Some heavyweight Republican senators say that the party’s establishment and the tea party must work together better to avoid election defeats like the ones the GOP just suffered.
Much of the problem has evidenced itself in vicious primaries, they tell
Politico. The establishment needs to improve in recruiting and then standing up for strong candidates. And it also needs to enlist the assistance of the tea party, the senators say.
“We ought to make certain that if we get engaged in primaries, that we’re doing it based on the desires, the electability and the input of people back in the states that we’re talking about, not from the perception of what political operatives from Washington, D.C., think about who ought to be the candidate,” Kansas Sen. Jerry Moran, the incoming National Republican Senatorial Committee (NRSC) chairman, told Politico."

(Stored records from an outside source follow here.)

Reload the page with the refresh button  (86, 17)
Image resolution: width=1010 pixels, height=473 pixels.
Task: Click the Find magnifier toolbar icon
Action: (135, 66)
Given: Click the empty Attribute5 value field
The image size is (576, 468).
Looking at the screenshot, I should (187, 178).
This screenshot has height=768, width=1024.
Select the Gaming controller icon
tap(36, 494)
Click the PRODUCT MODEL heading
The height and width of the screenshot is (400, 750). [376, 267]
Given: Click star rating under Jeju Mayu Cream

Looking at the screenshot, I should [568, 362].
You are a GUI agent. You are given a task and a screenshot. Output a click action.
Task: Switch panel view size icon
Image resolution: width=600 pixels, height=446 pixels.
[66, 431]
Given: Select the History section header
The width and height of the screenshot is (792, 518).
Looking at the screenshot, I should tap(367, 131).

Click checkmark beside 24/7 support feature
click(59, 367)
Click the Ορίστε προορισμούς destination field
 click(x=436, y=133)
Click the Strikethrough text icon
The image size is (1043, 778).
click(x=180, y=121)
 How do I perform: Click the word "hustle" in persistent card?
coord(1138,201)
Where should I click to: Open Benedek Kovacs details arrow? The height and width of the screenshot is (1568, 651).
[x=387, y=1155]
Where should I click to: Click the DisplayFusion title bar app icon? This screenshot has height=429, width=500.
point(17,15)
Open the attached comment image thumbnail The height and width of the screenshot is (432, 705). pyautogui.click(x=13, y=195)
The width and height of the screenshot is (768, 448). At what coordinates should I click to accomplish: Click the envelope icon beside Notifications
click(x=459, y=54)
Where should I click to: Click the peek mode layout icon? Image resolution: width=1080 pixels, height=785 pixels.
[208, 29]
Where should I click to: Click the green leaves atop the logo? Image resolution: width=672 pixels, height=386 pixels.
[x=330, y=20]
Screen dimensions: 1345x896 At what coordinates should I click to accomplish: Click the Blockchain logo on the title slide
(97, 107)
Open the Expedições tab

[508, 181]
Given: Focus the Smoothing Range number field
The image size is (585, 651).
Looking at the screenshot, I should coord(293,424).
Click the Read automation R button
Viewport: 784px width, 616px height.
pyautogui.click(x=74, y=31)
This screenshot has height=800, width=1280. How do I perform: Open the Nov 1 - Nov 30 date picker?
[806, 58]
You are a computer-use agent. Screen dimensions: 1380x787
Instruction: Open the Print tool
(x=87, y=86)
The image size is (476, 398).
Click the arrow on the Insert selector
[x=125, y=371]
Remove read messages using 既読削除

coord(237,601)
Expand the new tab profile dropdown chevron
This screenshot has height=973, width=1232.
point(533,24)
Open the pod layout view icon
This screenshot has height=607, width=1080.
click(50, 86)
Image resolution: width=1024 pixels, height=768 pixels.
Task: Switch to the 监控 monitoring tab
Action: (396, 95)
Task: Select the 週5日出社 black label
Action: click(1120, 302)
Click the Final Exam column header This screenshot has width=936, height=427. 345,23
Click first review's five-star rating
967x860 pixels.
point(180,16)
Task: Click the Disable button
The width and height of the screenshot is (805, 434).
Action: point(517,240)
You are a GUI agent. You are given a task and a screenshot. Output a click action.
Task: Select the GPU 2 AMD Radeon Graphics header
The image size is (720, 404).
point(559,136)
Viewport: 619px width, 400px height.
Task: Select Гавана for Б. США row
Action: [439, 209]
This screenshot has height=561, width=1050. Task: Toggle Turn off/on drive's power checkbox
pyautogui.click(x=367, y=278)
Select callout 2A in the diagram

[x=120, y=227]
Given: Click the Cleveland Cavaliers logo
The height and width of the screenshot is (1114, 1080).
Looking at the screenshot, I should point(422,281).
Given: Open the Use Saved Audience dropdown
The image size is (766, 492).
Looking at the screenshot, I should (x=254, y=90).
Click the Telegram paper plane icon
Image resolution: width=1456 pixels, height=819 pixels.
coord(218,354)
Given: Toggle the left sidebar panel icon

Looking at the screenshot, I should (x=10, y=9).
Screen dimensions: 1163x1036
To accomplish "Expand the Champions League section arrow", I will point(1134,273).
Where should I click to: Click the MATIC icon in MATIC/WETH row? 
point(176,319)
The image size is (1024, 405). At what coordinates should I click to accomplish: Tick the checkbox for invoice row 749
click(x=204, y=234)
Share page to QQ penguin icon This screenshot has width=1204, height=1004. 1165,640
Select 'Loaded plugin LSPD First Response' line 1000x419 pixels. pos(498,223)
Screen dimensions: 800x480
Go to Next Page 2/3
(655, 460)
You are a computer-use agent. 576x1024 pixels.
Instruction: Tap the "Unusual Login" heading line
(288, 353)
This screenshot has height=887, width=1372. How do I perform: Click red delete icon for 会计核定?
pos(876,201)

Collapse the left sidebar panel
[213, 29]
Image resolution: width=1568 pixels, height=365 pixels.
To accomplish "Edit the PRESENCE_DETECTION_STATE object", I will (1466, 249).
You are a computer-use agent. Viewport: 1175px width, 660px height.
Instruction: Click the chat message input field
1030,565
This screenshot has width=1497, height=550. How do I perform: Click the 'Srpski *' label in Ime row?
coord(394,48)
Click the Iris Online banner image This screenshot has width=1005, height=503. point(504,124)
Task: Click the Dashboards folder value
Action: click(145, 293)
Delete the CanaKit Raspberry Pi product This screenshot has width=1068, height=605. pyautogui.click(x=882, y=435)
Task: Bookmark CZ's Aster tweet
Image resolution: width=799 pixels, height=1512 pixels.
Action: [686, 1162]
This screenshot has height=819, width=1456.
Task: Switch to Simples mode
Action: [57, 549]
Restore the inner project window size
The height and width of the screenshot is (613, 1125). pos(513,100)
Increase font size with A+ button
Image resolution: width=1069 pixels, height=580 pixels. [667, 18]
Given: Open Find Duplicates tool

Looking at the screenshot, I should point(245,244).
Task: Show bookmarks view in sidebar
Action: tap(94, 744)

To move in that direction, she appointed incoming Texas freshman Sen. Ted Cruz as vice chairman for grass roots and outreach. The idea is to use Cruz’s tea party connections to attract other tea partyers to the establishment. Other senators popular with the conservative grass roots, such as Pennsylvania’s Pat Toomey, also may be enlisted in the cause.
The opportunities are ripe because the Democrats have 20 Senate seats to defend in 2014, compared to just 13 for the GOP.
Moderate Republicans, predictably, say the party should shift toward the center after its loss of two Senate seats in the elections earlier this month.
“They [Republicans] are going to have to decide whether they want to be in the majority or the minority,” retiring centrist Sen. Olympia Snowe, R-Maine, told The New York Times. “It simply doesn’t make sense if Republicans decide they’re going to drive an ideological agenda as opposed to a practical agenda that is aligned with the principles of our roots.”